For creative technology, that could matter a lot.

The caveats matter

There are plenty of reasons to stay cautious. JEPA models still need better long-horizon planning. Meta’s V-JEPA 2 blog says future work includes hierarchical JEPA models that can reason across multiple temporal and spatial scales, plus multimodal JEPA models that include senses like audio and touch. That is a polite way of saying the current models are still limited.

The robotics results are also early. A robot arm doing pick-and-place with novel objects is meaningful, but it is not general intelligence. Benchmarks can improve faster than real-world reliability. And because JEPA representations are abstract, it can be harder for outsiders to see exactly what the model has learned.

LLMs are not standing still either. The best systems are already multimodal, tool-using, memory-augmented, and increasingly agentic. The next few years probably won’t be a clean victory for one paradigm. They will be a negotiation between approaches.

Still, JEPA gives a name and a technical shape to a discomfort a lot of people have with LLM-only AI. The world is not made of words. Words are one beautiful, powerful projection of the world, but they are not the thing itself.

The bet

LeCun’s bet is that intelligence needs a world model. Not just a bigger pile of text. Not just a better chatbot.
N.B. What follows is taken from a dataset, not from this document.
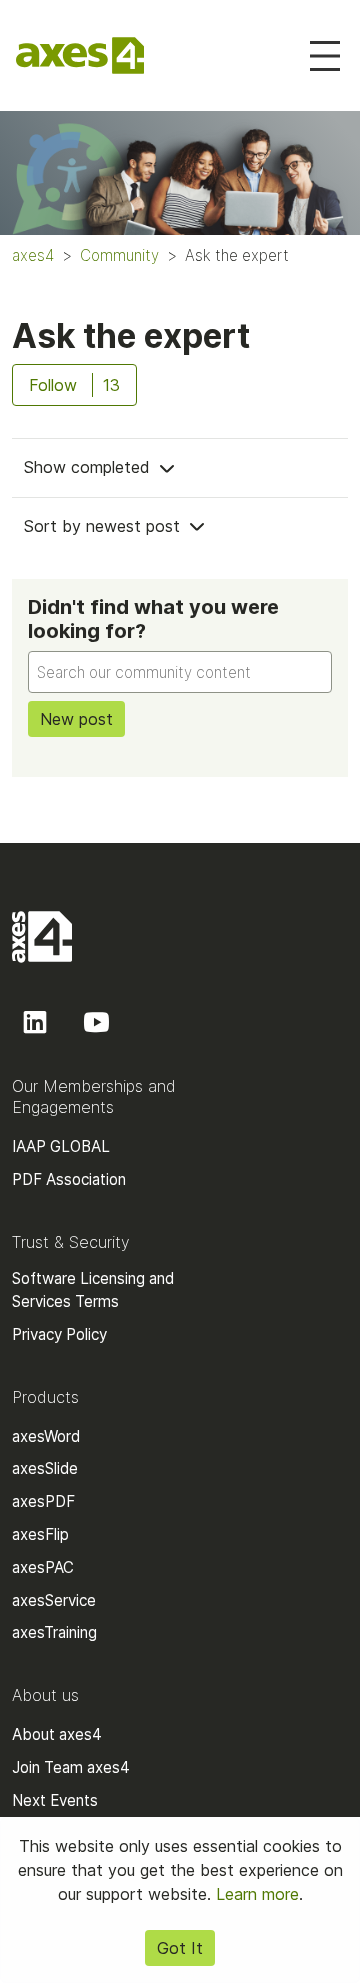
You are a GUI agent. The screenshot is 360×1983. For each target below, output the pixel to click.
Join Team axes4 (71, 1767)
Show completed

A system that can learn from observation, predict in abstraction, ignore irrelevant detail, and plan before acting.

The LLM bet has already paid off in public. We can use it. We can argue with it. We can see its strengths and its weird failure modes every day.

The JEPA bet is earlier and quieter. It lives in embeddings, video encoders, robot arms, masked regions, and benchmarks with names that sound like lab equipment. But it is trying to answer a deeper question: can a machine learn the hidden structure of the physical world well enough to act in it?

That is why I keep coming back to it. The next phase of AI may not be about making machines that talk more convincingly. It may be about making machines that can look at the world and know what is likely to happen next.

And if that works, the chatbot era may end up looking like the first sketch, not the finished painting.